- **Information given**

=== Begin Enclosure ===

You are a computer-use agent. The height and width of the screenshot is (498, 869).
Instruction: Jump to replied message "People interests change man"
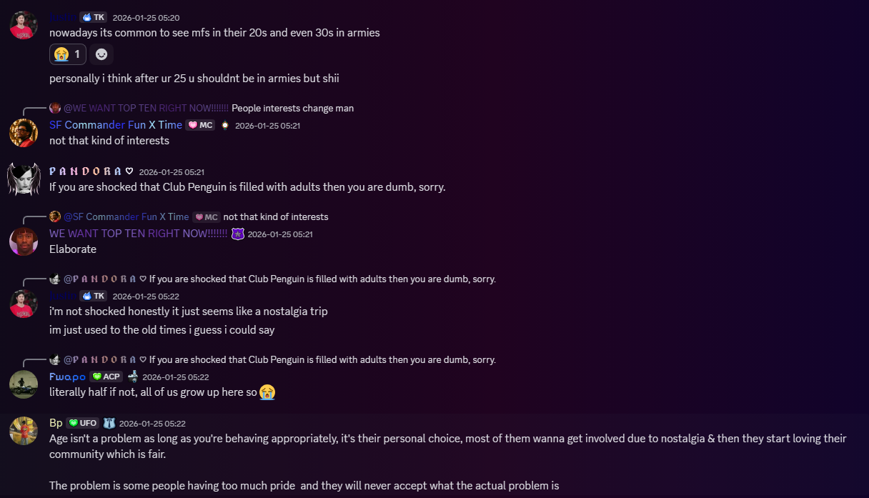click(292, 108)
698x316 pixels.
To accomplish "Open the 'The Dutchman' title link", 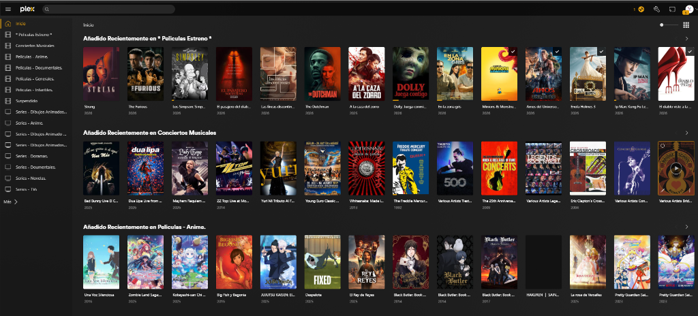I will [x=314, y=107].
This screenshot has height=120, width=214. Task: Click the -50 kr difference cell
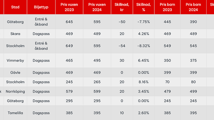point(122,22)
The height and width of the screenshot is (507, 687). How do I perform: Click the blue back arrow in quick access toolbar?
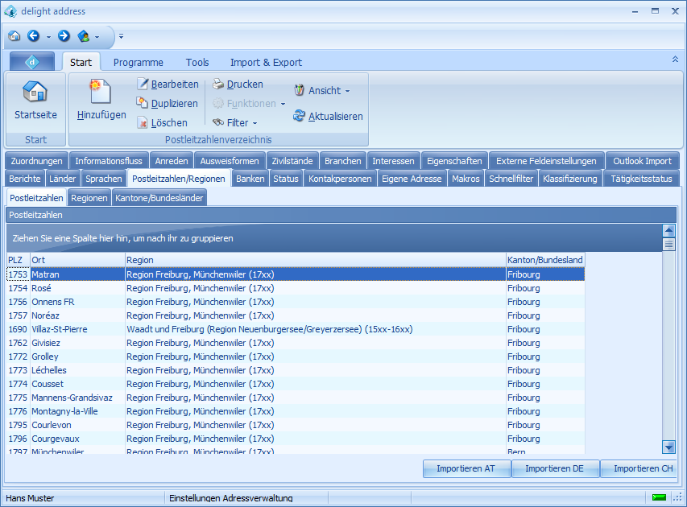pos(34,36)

=== End Enclosure ===
=== Begin Enclosure ===

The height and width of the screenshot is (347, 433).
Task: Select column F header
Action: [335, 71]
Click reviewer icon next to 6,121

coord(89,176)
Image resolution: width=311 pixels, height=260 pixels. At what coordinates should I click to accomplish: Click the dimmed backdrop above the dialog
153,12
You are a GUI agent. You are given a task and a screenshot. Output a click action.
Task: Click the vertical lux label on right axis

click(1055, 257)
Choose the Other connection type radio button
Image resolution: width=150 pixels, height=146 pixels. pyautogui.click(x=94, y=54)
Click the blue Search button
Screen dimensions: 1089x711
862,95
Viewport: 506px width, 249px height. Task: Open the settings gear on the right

=== End Enclosure ===
=== Begin Enclosure ===

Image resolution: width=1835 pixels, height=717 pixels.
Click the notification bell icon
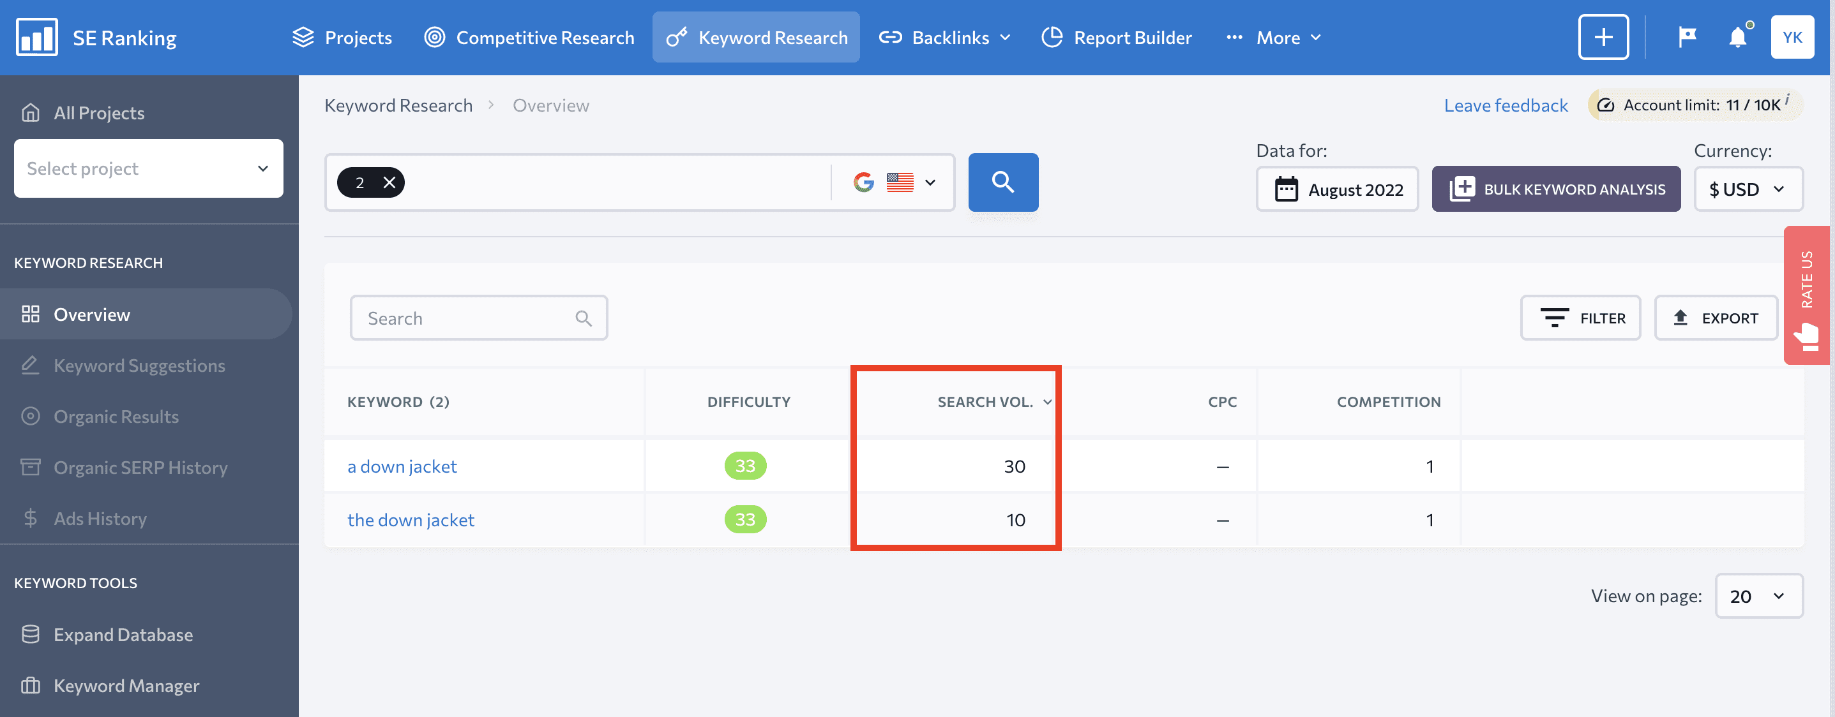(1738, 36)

=== End Enclosure ===

Search the entries above for "agent". Return every line that has it.

- **Task output**
You are a computer-use agent. The height and width of the screenshot is (498, 869).
You are a GUI agent. You are given a task and a screenshot. Output a click action.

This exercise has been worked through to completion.